Prof. Dr. Miguel Brendl & Dr. Ozgun Atasoy

Marketing

 

Research Topic
We plan to continue our research program on the attraction effect, which describes a decisionmaking
phenomenon: Offering an inferior and rarely chosen third option to customers who decide
between two options has a paradoxical effect: It increases the choice share of the option most
similar to it. This effect is considered one of the most important findings in academic marketing,
but is still poorly understood. It is of theoretical interest because it violates reasonable assumptions
about how people should make choices. It also is of practical interest because it offers the potential
to alter customers’ choices by introducing extra alternatives to a product portfolio.

Statement of the Problem
Most attraction effect research has two characteristics: It investigates choices among three options
and presents these options by means of numeric attributes to respondents in behavioral experiments
(e.g., 500ml olive oil priced at CHF 20). This setup leaves some important questions unanswered.
What happens to the attraction effect when customers are offered more than three options and
when they can visually inspect the options rather than judge them based only on numerical
specifications?
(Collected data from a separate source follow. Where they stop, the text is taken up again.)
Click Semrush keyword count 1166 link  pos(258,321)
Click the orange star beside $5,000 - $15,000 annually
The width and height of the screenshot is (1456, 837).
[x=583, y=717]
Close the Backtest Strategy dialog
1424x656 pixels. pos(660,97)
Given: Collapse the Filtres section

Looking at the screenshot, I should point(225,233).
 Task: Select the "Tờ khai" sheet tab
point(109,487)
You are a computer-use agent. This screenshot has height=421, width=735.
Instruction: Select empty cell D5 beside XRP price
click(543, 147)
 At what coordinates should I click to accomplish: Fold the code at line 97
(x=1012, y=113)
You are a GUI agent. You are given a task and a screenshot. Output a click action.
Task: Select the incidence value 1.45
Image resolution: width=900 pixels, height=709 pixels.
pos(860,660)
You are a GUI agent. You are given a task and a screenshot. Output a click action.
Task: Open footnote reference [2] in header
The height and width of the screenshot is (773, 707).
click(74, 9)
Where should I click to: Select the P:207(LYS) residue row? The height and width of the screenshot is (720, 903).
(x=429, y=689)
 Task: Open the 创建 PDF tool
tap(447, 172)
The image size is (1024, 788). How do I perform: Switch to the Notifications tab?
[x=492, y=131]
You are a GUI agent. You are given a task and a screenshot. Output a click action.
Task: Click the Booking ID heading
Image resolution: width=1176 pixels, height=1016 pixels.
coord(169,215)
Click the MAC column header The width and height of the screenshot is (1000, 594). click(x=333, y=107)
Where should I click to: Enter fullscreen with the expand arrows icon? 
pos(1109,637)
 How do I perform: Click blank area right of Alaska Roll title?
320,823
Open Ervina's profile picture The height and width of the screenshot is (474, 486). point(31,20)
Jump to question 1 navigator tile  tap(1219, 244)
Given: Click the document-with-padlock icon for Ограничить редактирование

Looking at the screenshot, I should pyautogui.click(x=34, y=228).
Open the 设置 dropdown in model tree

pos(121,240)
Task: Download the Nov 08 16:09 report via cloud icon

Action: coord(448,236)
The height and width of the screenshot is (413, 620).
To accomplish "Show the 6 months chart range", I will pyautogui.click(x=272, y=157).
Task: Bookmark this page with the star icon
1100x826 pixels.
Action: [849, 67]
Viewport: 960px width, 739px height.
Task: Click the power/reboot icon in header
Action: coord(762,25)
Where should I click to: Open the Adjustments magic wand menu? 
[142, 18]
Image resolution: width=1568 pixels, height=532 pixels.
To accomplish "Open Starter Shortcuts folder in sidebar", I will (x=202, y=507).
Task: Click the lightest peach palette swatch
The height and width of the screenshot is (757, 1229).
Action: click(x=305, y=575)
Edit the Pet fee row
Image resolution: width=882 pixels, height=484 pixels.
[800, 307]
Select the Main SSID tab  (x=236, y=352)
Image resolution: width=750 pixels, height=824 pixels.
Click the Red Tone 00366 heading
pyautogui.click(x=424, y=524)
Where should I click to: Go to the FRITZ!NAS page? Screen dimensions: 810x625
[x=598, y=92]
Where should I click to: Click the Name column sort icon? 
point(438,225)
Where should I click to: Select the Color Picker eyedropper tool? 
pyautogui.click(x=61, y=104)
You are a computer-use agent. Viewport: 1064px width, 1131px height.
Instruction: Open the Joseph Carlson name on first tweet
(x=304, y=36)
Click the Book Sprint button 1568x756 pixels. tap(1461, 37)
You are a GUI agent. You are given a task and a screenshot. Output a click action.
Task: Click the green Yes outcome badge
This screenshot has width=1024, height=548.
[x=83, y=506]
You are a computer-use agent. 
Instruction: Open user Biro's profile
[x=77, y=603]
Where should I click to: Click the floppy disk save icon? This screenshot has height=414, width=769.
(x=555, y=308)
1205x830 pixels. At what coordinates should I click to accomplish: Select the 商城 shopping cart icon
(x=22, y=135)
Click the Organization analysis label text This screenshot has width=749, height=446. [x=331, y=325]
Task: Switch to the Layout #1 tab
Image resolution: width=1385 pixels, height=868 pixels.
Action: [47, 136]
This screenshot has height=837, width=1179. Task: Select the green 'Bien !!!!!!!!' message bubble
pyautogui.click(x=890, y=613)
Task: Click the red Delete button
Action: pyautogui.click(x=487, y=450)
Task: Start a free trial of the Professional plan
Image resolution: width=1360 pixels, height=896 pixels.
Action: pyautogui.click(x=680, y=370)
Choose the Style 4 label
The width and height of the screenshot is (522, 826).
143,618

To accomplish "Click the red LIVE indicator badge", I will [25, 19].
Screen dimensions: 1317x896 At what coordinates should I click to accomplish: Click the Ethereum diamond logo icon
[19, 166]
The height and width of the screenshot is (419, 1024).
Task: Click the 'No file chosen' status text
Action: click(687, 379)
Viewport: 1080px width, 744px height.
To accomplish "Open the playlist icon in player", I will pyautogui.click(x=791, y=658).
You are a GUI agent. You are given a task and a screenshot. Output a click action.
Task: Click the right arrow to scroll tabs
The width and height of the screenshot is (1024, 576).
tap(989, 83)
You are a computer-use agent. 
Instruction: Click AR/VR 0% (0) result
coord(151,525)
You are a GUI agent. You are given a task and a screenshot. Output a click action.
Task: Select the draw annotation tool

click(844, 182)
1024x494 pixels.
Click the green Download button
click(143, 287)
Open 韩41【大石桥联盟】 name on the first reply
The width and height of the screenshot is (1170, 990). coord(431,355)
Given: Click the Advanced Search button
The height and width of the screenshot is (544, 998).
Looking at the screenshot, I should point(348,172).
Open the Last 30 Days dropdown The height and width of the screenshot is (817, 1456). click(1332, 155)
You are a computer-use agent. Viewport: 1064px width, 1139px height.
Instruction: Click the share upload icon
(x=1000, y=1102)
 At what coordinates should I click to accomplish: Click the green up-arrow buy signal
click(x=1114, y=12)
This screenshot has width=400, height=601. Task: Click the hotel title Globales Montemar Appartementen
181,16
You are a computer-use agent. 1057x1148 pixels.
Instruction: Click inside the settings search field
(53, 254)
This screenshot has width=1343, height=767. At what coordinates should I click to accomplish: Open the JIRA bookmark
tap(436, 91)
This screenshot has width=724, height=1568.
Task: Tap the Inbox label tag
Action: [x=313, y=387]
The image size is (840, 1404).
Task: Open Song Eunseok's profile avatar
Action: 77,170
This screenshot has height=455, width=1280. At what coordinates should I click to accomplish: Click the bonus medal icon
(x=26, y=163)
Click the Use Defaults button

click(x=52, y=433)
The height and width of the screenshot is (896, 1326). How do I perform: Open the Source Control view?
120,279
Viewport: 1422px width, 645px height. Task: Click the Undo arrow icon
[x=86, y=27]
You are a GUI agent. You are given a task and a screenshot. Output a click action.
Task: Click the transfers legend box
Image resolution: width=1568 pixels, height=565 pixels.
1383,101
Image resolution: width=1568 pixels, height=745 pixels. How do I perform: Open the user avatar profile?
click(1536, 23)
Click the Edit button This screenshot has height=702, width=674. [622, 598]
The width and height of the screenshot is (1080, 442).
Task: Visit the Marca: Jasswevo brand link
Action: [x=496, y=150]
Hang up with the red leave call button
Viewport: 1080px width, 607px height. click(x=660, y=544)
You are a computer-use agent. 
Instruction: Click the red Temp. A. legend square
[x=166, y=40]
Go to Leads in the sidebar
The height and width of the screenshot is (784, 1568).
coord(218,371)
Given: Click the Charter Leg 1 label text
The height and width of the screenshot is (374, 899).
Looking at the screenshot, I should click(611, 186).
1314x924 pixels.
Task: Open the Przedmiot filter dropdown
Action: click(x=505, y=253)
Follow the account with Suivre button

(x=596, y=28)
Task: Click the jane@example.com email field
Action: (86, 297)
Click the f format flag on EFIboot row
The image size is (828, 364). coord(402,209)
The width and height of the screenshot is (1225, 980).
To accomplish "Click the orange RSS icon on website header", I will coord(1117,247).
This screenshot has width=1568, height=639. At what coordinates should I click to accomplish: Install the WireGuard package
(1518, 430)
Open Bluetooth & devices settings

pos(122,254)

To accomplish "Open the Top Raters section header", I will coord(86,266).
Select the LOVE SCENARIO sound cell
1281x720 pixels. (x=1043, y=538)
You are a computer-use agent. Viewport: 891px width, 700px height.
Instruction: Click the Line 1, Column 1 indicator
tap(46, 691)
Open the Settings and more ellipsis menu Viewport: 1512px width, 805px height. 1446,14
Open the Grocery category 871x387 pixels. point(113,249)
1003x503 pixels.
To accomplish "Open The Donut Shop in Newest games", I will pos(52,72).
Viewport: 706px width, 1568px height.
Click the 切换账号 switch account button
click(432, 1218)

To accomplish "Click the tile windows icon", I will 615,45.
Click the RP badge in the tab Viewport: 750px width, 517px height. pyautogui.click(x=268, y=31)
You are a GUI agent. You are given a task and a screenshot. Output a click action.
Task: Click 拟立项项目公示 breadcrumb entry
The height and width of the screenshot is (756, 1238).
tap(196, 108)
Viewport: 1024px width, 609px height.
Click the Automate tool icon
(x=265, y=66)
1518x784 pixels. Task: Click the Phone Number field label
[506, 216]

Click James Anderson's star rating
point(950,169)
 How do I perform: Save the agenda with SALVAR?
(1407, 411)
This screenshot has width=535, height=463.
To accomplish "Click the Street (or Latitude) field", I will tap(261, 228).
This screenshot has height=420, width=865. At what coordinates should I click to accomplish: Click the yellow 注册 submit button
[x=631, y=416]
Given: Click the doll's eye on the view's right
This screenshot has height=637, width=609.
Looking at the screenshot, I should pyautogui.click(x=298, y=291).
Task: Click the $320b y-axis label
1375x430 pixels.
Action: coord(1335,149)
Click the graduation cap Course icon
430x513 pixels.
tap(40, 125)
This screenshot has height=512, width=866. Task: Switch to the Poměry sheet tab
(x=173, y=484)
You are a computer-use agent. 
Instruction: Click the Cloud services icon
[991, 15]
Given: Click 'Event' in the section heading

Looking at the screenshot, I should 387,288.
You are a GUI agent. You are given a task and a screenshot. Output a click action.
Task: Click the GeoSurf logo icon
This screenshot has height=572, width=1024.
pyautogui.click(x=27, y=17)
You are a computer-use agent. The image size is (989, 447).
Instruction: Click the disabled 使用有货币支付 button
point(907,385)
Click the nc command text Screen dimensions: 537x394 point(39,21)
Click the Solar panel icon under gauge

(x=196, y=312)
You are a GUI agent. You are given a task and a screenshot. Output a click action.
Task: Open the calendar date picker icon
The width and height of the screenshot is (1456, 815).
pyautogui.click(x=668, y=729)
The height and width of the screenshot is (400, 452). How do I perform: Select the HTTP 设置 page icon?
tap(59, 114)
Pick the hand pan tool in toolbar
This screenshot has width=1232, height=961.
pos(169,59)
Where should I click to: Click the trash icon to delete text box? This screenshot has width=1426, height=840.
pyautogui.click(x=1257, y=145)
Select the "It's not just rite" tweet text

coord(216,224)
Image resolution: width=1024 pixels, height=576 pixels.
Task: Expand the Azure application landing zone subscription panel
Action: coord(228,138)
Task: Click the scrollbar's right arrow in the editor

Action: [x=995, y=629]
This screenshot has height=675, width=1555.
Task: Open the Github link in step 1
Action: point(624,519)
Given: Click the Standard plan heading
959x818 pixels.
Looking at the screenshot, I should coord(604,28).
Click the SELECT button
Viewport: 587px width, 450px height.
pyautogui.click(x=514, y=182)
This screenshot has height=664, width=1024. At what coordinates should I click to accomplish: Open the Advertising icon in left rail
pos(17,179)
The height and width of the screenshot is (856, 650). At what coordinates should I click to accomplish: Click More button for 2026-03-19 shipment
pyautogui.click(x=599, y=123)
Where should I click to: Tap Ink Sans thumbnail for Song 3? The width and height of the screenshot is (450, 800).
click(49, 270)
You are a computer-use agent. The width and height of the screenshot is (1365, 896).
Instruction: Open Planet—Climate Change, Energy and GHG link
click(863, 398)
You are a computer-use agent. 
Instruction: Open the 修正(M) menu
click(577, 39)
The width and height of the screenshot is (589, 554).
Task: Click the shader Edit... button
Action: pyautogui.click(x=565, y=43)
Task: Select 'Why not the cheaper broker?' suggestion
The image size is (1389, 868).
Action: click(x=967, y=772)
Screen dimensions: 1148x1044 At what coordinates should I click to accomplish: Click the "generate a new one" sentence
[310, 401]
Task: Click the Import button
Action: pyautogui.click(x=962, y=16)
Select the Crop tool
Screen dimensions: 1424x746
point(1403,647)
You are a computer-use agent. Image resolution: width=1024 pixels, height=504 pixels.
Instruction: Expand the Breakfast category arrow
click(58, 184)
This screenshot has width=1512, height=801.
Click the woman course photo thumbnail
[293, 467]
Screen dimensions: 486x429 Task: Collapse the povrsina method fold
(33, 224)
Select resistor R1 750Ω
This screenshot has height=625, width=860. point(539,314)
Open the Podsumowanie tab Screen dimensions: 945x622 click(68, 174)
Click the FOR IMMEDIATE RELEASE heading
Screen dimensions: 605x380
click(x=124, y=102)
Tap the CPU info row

These are important questions because visual inspection of a large set of options
is the most common real-world choice context (e.g., in retail stores, during online shopping). It
is unclear whether the experiments that have respondents choose among three numeric choice
options would generalize to this broader context. In fact, the literature has not even established
that attraction effects can occur when choice options are visual rather than numeric.

Objectives
Our objective is to compare visual and numeric attraction effects when choice sets are larger than
three options.

Importance, Usefulness, and Novelty of the Project
We expect that larger choice sets reduce the likelihood of observing the attraction effect. The
attraction effect requires that customers identify and compare similar options. This may be difficult
when there are many options on offer. However, customers are likely able to make comparisons
more quickly and easily when the options are images instead of numbers. Therefore, we expect that
the attraction effect is more likely to break down with enlarged choice sets when the options are
represented numerically than visually.